4.2. Mapping Interval and Candidate Gene Analysis
The above research results indicate that due to the different sources of the purple gene, the target genes controlling anthocyanin synthesis in Chinese cabbage may be located on chromosomes A02, A03, A07, and A09 [6,7,8,9]. In terms of specific gene exploration, sequence analysis indicated that a large insertion in the first intron of the BrMYB2 gene in green Chinese cabbage suppresses its expression, thereby preventing anthocyanin accumulation [9]. In the case of pakchoi, the gene controlling purple-leaf trait was consistently localized to the terminal region of chromosome A03 [11,12]. Key candidates included Bra017728 (BrCHI3) and Bra017831 (BrLBD39), and sequence analysis revealed a 48 bp deletion in the first exon of BrCHI3 in purple lines, while BrLBD39 showed no coding sequence (CDS) differences but exhibited higher expression in green mutants [12,20]. However, our study mapped the candidate interval to a downstream region on A03 (31.18–31.65 Mb), and BrCHI3 and BrLBD39 were absent in this interval, and RNA-seq analysis detected no expression of these genes in either parental line, suggesting they are not causal for the purple trait [5]. This discrepancy may stem from differences in genetic materials or population structures across studies.
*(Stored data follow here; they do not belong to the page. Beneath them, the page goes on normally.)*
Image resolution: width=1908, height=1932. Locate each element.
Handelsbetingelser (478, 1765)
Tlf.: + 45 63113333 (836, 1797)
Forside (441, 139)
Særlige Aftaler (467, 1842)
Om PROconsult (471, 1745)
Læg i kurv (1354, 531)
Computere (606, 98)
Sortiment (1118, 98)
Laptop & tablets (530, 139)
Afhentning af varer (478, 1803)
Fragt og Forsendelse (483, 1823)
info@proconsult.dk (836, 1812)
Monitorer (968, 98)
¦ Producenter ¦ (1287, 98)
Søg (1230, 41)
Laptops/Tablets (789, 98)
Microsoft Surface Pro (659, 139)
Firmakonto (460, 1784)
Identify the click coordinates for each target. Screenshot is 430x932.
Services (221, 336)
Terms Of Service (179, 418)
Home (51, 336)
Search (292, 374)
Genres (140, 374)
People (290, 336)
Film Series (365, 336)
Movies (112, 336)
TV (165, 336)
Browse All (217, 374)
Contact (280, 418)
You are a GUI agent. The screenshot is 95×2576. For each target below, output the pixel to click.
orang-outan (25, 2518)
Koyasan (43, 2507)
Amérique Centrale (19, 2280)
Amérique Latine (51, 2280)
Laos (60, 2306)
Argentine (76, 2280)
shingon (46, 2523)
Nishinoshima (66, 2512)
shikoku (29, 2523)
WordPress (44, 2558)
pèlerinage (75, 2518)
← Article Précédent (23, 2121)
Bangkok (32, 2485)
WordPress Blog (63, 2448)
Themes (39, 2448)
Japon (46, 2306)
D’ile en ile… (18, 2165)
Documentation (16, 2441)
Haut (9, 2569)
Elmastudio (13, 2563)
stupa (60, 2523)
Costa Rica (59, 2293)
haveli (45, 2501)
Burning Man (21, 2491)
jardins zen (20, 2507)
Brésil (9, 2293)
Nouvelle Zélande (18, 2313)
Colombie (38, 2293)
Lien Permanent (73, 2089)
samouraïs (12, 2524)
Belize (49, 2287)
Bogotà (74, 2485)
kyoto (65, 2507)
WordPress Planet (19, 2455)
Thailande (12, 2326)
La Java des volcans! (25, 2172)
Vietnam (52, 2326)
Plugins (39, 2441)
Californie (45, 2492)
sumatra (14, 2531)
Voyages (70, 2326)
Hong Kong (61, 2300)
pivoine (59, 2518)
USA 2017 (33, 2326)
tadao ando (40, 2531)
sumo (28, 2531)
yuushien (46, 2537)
The annotated gene Bra017888 encodes trehalose phosphate synthase 10 (TPS10). Trehalose, a non-reducing disaccharide, is synthesized via its precursor trehalose-6-phosphate (T6P), catalyzed by TPS enzymes. T6P serves as a carbon availability signal, promoting anthocyanin biosynthesis under high carbohydrate conditions. In Arabidopsis, the TPS gene family comprises 11 members, divided into AtTPS1-4 and AtTPS5-11 subfamilies [21]. While TPS1 has been extensively studied, overexpression in potato and maize increased anthocyanin content by about 2-fold and upregulated MYB/bHLH regulators [22]. Zhao (2018) demonstrated that JcTPS1 overexpression from Jatropha induced anthocyanin-related genes (AtDFR, AtLDOX) in Arabidopsis [23]. Given its positional candidacy and homology to TPS1, Bra017888 (TPS10) may similarly regulate anthocyanin pathways. Functional validation of this candidate gene should be conducted to further elucidate its role. Additionally, within this mapped interval, certain candidate genes remain unannotated and warrant further attention.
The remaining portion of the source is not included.